* [Document extract]
::::
UPSC MAINS 2019: The Consumer Protection Bill, 2018

The Consumer Protection Bill 2018

 

Topic: The Consumer Protection Bill, 2018

 

Topic in Syllabus: GS Paper 3: Indian Economy

The Consumer Protection Bill 2018

Context:

A bill for strengthening the rights of consumers and providing a mechanism for redressal of their complaints regarding defects in goods and deficiency in services was passed by the Lok Sabha.

 

More about on news:

  • The Consumer Protection Bill 2018, which will replace the Consumer Protection Act, 1986, will now go to the Rajya Sabha for passage
  • The legislation had not been amended since last three decades and needed changes for strengthening the rights of the consumers.
  • The bill, among other things, proposes setting up of the Consumer Disputes Redressal Commission and forums at the District, State and National levels for adjudicating consumer complaints.
  • It will have the power to set up a Central Consumer Protection Authority to promote, protect and enforce consumer rights as a class.

 

Who is a consumer?
::::
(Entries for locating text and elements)
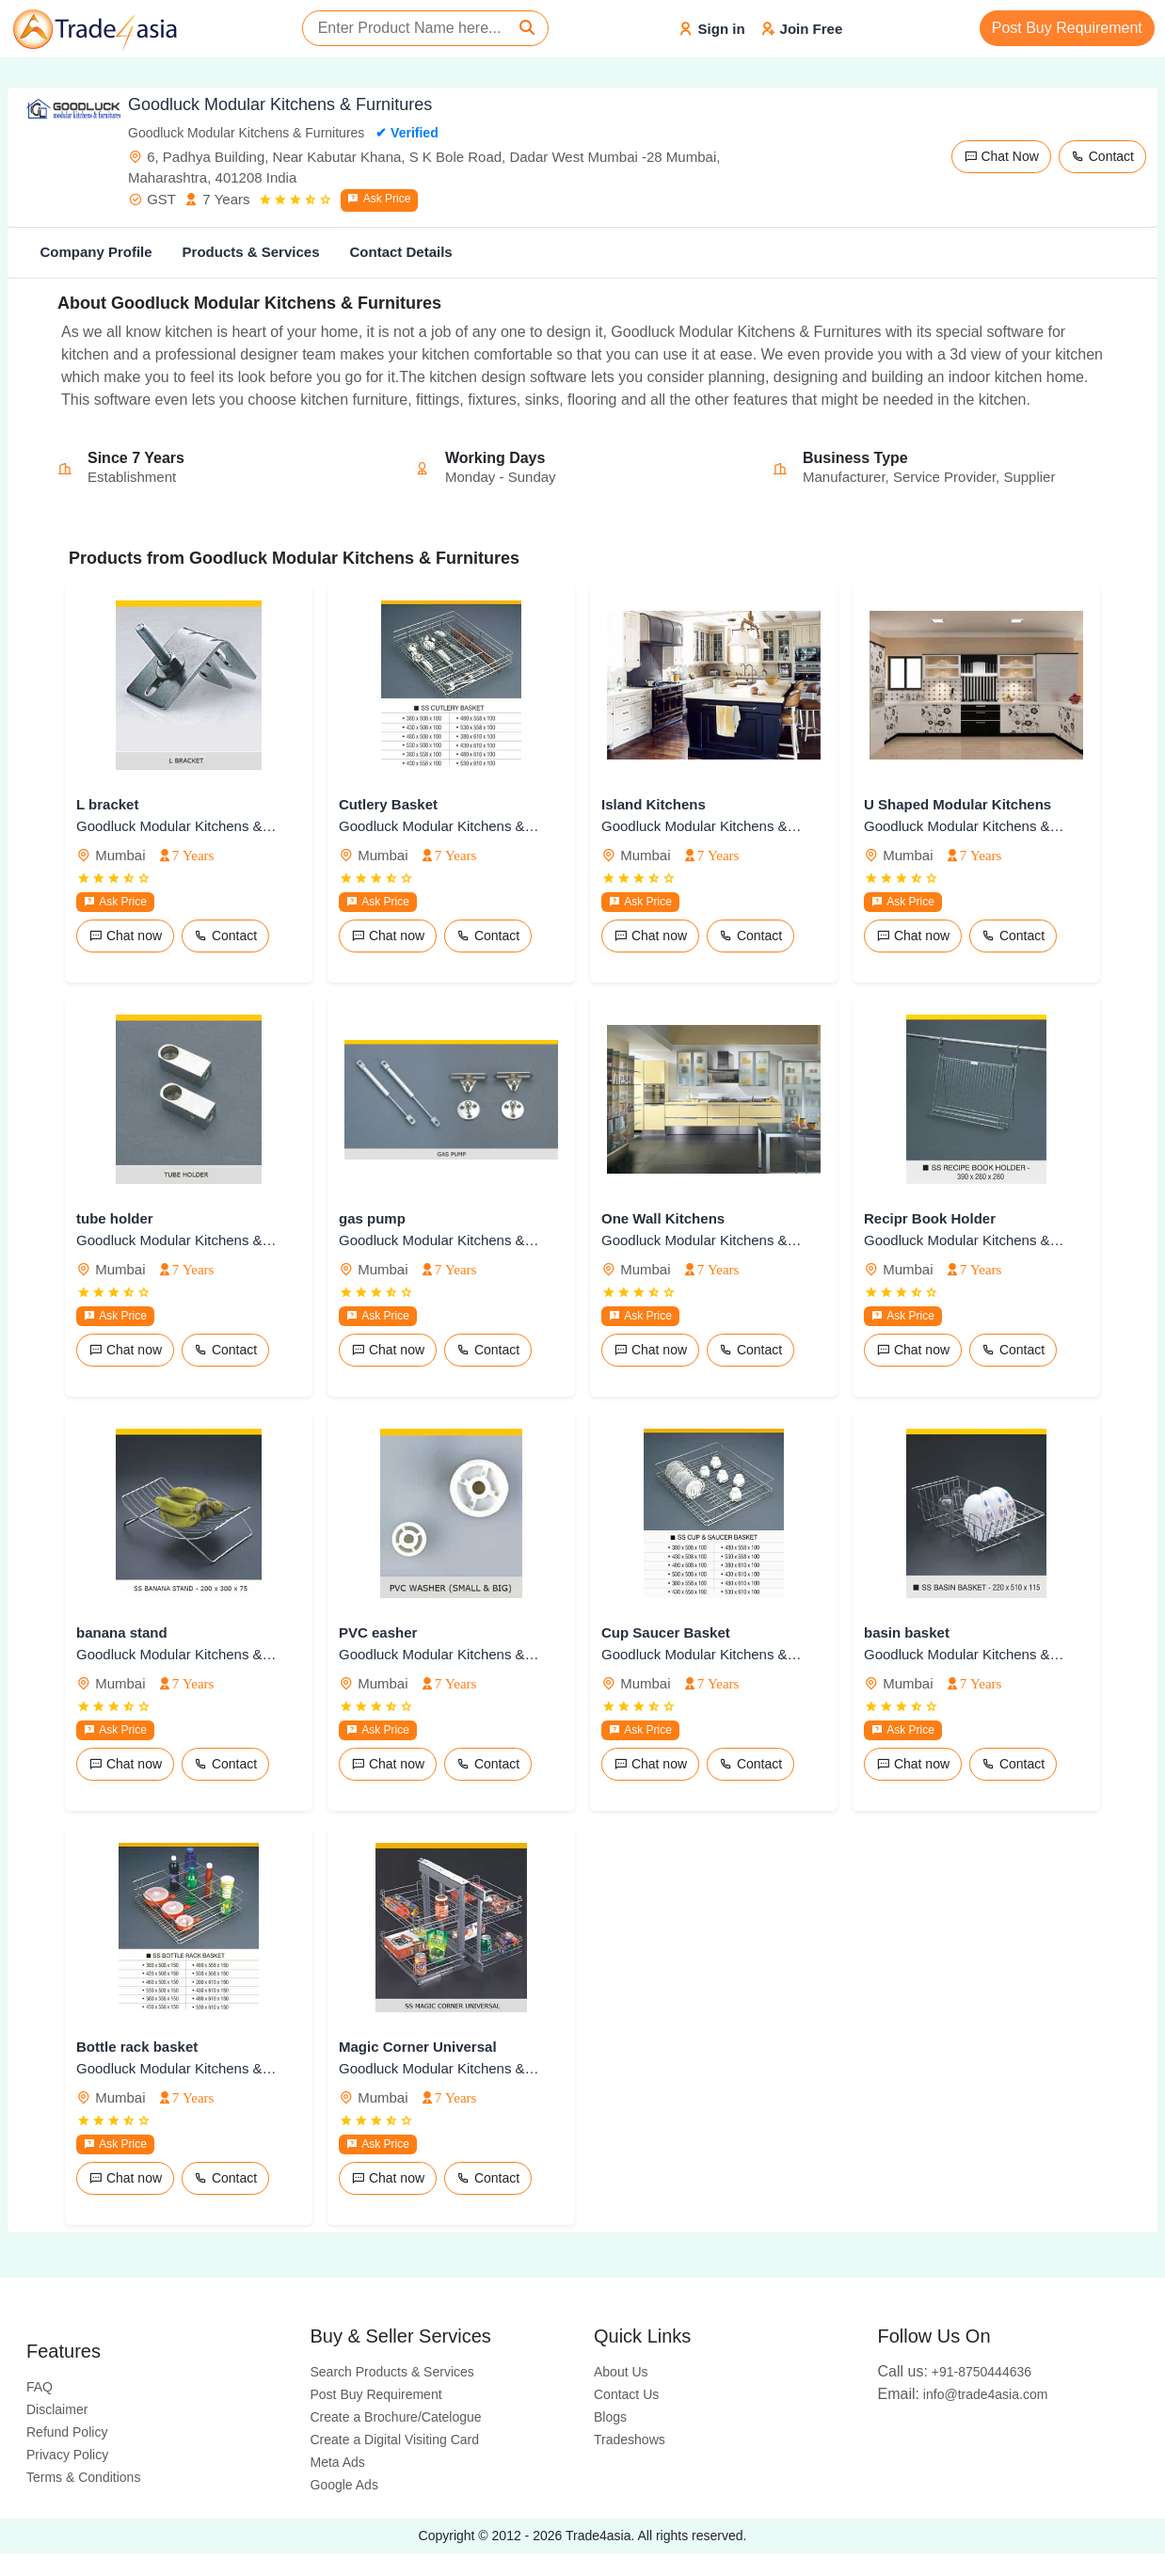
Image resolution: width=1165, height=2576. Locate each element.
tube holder (114, 1218)
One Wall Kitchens (663, 1218)
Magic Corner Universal (418, 2047)
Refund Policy (66, 2432)
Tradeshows (629, 2439)
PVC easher (378, 1632)
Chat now (125, 935)
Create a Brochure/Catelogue (396, 2416)
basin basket (907, 1632)
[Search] (527, 28)
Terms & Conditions (83, 2477)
::::
* [Problems to work on]
1. Using the text on the Consumer Protection Bill, 2018, state whether each statement agrees with it: (a) the bill has already been passed by the Rajya Sabha; (b) the bill is to replace the Consumer Protection Act, 1986; (c) the bill proposes redressal forums at the District, State and National levels. For each, answer yes or no and quote the deciding words.
2. Continue the text on the Consumer Protection Bill, 2018 from its last heading, "Who is a consumer?"

* [Answers]
1.
(a) No: "was passed by the Lok Sabha" and "will now go to the Rajya Sabha for passage"
(b) Yes: "which will replace the Consumer Protection Act, 1986"
(c) Yes: "forums at the District, State and National levels for adjudicating consumer complaints"

2.
Section 2(d) of the CPA defines “consumer” as a person who:

Buys any goods for a consideration which has been paid or promised or partly paid and partly promised, or under any system of deferred payment and includes any user of such goods other than the person who buys such goods for a consideration paid or promised or partly paid or partly promised, or under any system of deferred payment, when such use is made with the approval of such person, but does not include a person who obtains such goods for resale or for any commercial purpose;

Hires or avails of any services for consideration which has been paid or promised or partly paid and partly promised, or under any system of deferred payment and includes any beneficiary of such services other than the person who hires or avails of the services for a consideration paid or promised, or partly paid and partly promised, or under any system of deferred payment, when such services are availed of with the approval of the first mentioned person but does not include a person who avails of such services for any commercial purpose. It may, however, be noted that “commercial purpose” does not include use by a person of goods bought and services exclusively for the purposes of earning his livelihood by means of self-employment.”

 

Consumer Rights in India:

  • The definition of Consumer right is ‘the right to have information about the quality, potency, quantity, purity, price and standard of goods or services’, as it may be the case, but the consumer is to be protected against any unfair practices of trade.
  • It is very essential for the consumers to know these rights.
  • However there are strong and clear laws in India to defend consumer rights, the actual plight of consumers of India can be declared as completely dismal.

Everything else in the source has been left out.